Ein erklärtes Ziel des jetzigen Generalstreiks ist es, die Forderung des Gemeinderats von Potosi durchzusetzen, die Verträge mit ACISA und der chinesischen Xinjian TBEA-Gruppe aufzuheben. "Seit 500 Jahren werden wir ausgebeutet. Damit muss jetzt Schluss sein", meint ein Minenarbeiter vom Cerro Rico in Potosi.

Nur Wahlkampfgetöse?

Es wäre ein herber Rückschlag für das deutsch-bolivianische Gemeinschaftsprojekt, das vor knapp einem Jahr vielversprechend gestartet ist. Mitte Dezember 2018 wird in der baden-württembergischen Landesvertretung in Berlin die Gründung eines deutsch-bolivianischen Joint Ventures beschlossen. Die Gelegenheit zur Vertragsunterzeichnung lassen sich ranghohe Politiker beider Seiten nicht entgehen. Die Wirtschaftsminister auf Bundes- und Landesebene, Peter Altmaier und Nicole Hoffmeister-Kraut (beide CDU), sind zugegen, aus dem Andenstaat sind der Außen- und der Energieminister angereist. Mitten drin in der Politikerriege findet sich Wolfgang Schmutz, Kopf und Herz des Unterfangens, wider.

Dass sein Unternehmen, ACISA mit Sitz in Zimmern ob Rottweil, so weit gekommen ist, gilt beinahe als Sensation. Denn ACISA hat in einem aufwendigen Bieterverfahren weltweit agierende Konzerne aus dem Feld geschlagen. Die Regierung in Bolivien traut dem mittelständischen Unternehmen aus Deutschland am ehesten zu, die Belange der Bevölkerung und der Natur beim Lithium-Abbau zu berücksichtigen.

Den jetzigen Protesten zum Trotz hält Wolfgang Schmutz an dem Unternehmen fest. Dafür gebe es eine gesetzliche Grundlage. Den aufkeimenden Widerstand führt er auf die heiße Wahlkampfphase und das entsprechende Agieren der Opposition in Bolivien zurück. Sie nutze jede Chance, um auf sich aufmerksam zu machen. "Unser Projekt, das landesweit bekannt ist, eignet sich dafür mit am besten", sagt Schmutz im Gespräch mit unserer Zeitung. Möglicherweise würden auch potenzielle Mitbewerber, die bereits in Chile und Argentinien tätig seien und Interesse an Schürfrechten in Bolivien hätten, im Hintergrund die Porteste schüren.

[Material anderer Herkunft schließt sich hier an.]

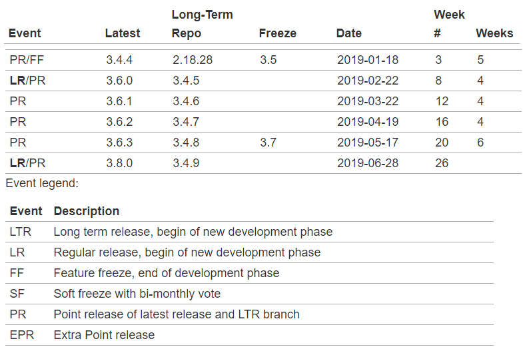The width and height of the screenshot is (523, 353).
Task: Select the Feature freeze description text
Action: tap(166, 273)

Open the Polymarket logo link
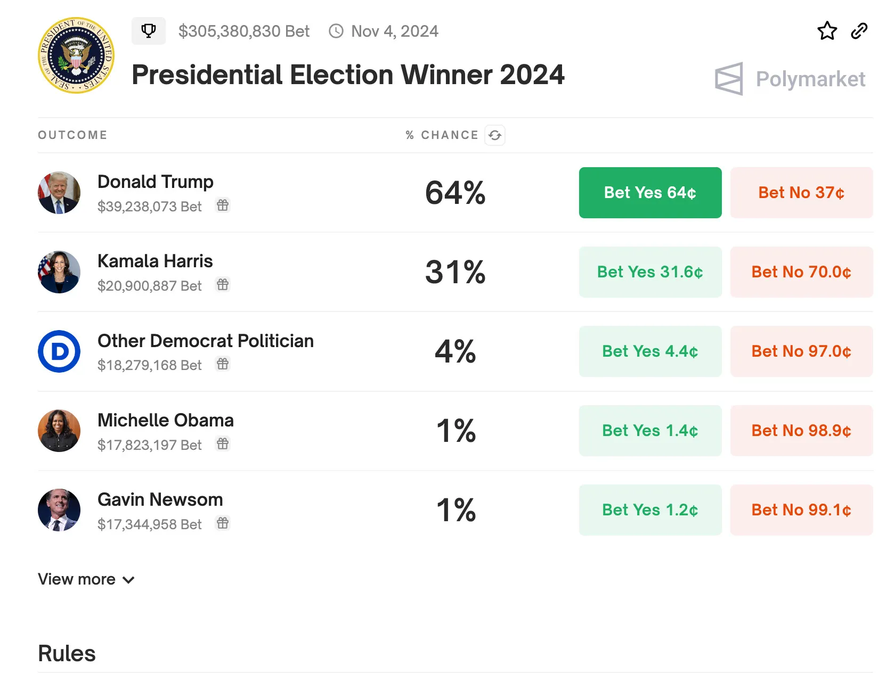click(790, 79)
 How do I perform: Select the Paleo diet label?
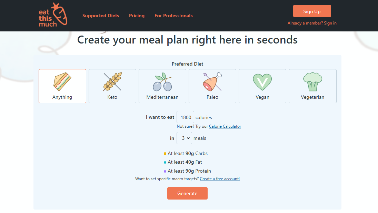click(212, 97)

Schmutz betont, dass das Projekt zum Nutzen der Bevölkerung sei. 51 Prozent der Gewinne verblieben im Land, die Bevölkerung habe einen gesetzlichen Anspruch an den Erträgen von drei Prozent. Er zeigt sich zuversichtlich, dass sich in eineinhalb Wochen, wenn die Präsidentschaftswahlen vorbei sind, die Gemüter wieder beruhigen. Also alles nur Wahlkampfgetöse?